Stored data
-- Opening Marker --

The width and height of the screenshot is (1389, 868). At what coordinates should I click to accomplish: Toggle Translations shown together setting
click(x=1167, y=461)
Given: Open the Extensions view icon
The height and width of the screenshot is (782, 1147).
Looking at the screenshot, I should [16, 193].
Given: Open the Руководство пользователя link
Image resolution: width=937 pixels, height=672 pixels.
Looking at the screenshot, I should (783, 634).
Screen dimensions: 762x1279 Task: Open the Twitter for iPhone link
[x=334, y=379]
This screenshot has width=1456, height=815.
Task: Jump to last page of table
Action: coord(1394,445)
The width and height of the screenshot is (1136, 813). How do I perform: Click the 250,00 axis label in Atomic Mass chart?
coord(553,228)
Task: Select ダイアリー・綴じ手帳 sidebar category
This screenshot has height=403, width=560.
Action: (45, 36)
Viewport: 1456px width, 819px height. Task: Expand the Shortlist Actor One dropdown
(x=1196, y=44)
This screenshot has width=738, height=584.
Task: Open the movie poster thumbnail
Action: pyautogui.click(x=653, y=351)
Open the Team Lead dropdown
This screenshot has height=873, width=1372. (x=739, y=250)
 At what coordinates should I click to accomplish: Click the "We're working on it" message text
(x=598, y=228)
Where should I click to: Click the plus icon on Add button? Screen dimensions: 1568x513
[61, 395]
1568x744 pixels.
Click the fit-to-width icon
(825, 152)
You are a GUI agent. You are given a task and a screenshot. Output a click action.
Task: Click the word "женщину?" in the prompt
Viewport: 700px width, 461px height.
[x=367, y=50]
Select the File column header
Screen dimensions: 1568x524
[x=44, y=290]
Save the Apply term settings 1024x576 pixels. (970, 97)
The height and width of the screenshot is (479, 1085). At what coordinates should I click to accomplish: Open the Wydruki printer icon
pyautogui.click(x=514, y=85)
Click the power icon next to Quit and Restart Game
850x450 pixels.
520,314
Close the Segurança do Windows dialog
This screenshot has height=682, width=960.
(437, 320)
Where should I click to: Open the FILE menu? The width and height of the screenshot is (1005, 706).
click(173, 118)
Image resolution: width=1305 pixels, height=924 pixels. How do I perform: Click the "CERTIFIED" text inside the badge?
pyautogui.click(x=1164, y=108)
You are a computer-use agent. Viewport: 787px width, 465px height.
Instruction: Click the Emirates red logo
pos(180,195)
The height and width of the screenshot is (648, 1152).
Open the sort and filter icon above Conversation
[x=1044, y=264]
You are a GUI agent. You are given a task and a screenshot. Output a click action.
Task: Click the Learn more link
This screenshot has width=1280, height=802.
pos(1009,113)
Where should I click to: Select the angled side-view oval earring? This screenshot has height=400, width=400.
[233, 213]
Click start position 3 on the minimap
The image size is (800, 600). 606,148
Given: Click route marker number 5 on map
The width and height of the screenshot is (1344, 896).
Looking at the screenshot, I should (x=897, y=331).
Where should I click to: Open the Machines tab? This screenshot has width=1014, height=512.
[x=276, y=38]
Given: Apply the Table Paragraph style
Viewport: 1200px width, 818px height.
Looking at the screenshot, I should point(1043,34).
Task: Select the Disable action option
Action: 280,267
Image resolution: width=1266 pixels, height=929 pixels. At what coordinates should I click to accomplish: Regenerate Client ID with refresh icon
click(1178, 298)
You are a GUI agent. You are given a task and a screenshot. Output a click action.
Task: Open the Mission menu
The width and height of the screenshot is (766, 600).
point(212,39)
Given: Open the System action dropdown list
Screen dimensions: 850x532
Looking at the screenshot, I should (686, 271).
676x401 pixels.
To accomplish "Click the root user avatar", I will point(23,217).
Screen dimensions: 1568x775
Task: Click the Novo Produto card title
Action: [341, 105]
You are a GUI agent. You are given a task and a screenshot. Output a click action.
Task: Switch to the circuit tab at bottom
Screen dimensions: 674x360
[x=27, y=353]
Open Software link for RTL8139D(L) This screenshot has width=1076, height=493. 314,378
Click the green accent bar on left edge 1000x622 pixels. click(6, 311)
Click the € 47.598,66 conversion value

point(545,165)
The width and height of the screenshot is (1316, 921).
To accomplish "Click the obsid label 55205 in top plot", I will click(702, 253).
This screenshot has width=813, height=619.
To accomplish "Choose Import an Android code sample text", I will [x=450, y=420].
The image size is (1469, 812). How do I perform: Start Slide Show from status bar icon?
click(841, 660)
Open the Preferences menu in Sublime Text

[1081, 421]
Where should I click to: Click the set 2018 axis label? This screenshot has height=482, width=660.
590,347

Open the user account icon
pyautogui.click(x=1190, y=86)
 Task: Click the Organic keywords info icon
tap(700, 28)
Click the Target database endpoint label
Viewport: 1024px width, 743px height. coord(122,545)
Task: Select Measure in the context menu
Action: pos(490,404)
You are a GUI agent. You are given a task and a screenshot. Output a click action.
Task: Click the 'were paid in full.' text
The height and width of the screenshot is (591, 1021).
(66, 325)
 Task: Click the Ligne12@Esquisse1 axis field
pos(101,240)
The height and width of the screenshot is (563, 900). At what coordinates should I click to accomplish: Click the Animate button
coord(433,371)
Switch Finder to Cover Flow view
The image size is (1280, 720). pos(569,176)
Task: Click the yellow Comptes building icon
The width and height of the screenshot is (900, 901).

-- Closing Marker --

• PROBLEM REQUIREMENTS:
With every line intact, print the records above again.

• FINAL ANSWER:
The width and height of the screenshot is (1389, 868). At what coordinates should I click to accomplish: Toggle Translations shown together setting
click(x=1167, y=461)
Given: Open the Extensions view icon
The height and width of the screenshot is (782, 1147).
Looking at the screenshot, I should [16, 193].
Given: Open the Руководство пользователя link
Image resolution: width=937 pixels, height=672 pixels.
Looking at the screenshot, I should (783, 634).
Screen dimensions: 762x1279 Task: Open the Twitter for iPhone link
[x=334, y=379]
This screenshot has width=1456, height=815.
Task: Jump to last page of table
Action: coord(1394,445)
The width and height of the screenshot is (1136, 813). How do I perform: Click the 250,00 axis label in Atomic Mass chart?
coord(553,228)
Task: Select ダイアリー・綴じ手帳 sidebar category
This screenshot has height=403, width=560.
Action: (45, 36)
Viewport: 1456px width, 819px height. Task: Expand the Shortlist Actor One dropdown
(x=1196, y=44)
This screenshot has width=738, height=584.
Task: Open the movie poster thumbnail
Action: pyautogui.click(x=653, y=351)
Open the Team Lead dropdown
This screenshot has height=873, width=1372. (x=739, y=250)
 At what coordinates should I click to accomplish: Click the "We're working on it" message text
(x=598, y=228)
Where should I click to: Click the plus icon on Add button? Screen dimensions: 1568x513
[61, 395]
1568x744 pixels.
Click the fit-to-width icon
(825, 152)
You are a GUI agent. You are given a task and a screenshot. Output a click action.
Task: Click the word "женщину?" in the prompt
Viewport: 700px width, 461px height.
[x=367, y=50]
Select the File column header
Screen dimensions: 1568x524
[x=44, y=290]
Save the Apply term settings 1024x576 pixels. (970, 97)
The height and width of the screenshot is (479, 1085). At what coordinates should I click to accomplish: Open the Wydruki printer icon
pyautogui.click(x=514, y=85)
Click the power icon next to Quit and Restart Game
850x450 pixels.
520,314
Close the Segurança do Windows dialog
This screenshot has height=682, width=960.
(437, 320)
Where should I click to: Open the FILE menu? The width and height of the screenshot is (1005, 706).
click(173, 118)
Image resolution: width=1305 pixels, height=924 pixels. How do I perform: Click the "CERTIFIED" text inside the badge?
pyautogui.click(x=1164, y=108)
You are a computer-use agent. Viewport: 787px width, 465px height.
Instruction: Click the Emirates red logo
pos(180,195)
The height and width of the screenshot is (648, 1152).
Open the sort and filter icon above Conversation
[x=1044, y=264]
You are a GUI agent. You are given a task and a screenshot. Output a click action.
Task: Click the Learn more link
This screenshot has width=1280, height=802.
pos(1009,113)
Where should I click to: Select the angled side-view oval earring? This screenshot has height=400, width=400.
[233, 213]
Click start position 3 on the minimap
The image size is (800, 600). 606,148
Given: Click route marker number 5 on map
The width and height of the screenshot is (1344, 896).
Looking at the screenshot, I should (x=897, y=331).
Where should I click to: Open the Machines tab? This screenshot has width=1014, height=512.
[x=276, y=38]
Given: Apply the Table Paragraph style
Viewport: 1200px width, 818px height.
Looking at the screenshot, I should point(1043,34).
Task: Select the Disable action option
Action: 280,267
Image resolution: width=1266 pixels, height=929 pixels. At what coordinates should I click to accomplish: Regenerate Client ID with refresh icon
click(1178, 298)
You are a GUI agent. You are given a task and a screenshot. Output a click action.
Task: Open the Mission menu
The width and height of the screenshot is (766, 600).
point(212,39)
Given: Open the System action dropdown list
Screen dimensions: 850x532
Looking at the screenshot, I should (686, 271).
676x401 pixels.
To accomplish "Click the root user avatar", I will point(23,217).
Screen dimensions: 1568x775
Task: Click the Novo Produto card title
Action: [341, 105]
You are a GUI agent. You are given a task and a screenshot. Output a click action.
Task: Switch to the circuit tab at bottom
Screen dimensions: 674x360
[x=27, y=353]
Open Software link for RTL8139D(L) This screenshot has width=1076, height=493. 314,378
Click the green accent bar on left edge 1000x622 pixels. click(6, 311)
Click the € 47.598,66 conversion value

point(545,165)
The width and height of the screenshot is (1316, 921).
To accomplish "Click the obsid label 55205 in top plot", I will click(702, 253).
This screenshot has width=813, height=619.
To accomplish "Choose Import an Android code sample text", I will [x=450, y=420].
The image size is (1469, 812). How do I perform: Start Slide Show from status bar icon?
click(841, 660)
Open the Preferences menu in Sublime Text

[1081, 421]
Where should I click to: Click the set 2018 axis label? This screenshot has height=482, width=660.
590,347

Open the user account icon
pyautogui.click(x=1190, y=86)
 Task: Click the Organic keywords info icon
tap(700, 28)
Click the Target database endpoint label
Viewport: 1024px width, 743px height. coord(122,545)
Task: Select Measure in the context menu
Action: pos(490,404)
You are a GUI agent. You are given a task and a screenshot. Output a click action.
Task: Click the 'were paid in full.' text
The height and width of the screenshot is (591, 1021).
(66, 325)
 Task: Click the Ligne12@Esquisse1 axis field
pos(101,240)
The height and width of the screenshot is (563, 900). At what coordinates should I click to accomplish: Click the Animate button
coord(433,371)
Switch Finder to Cover Flow view
The image size is (1280, 720). pos(569,176)
Task: Click the yellow Comptes building icon
The width and height of the screenshot is (900, 901).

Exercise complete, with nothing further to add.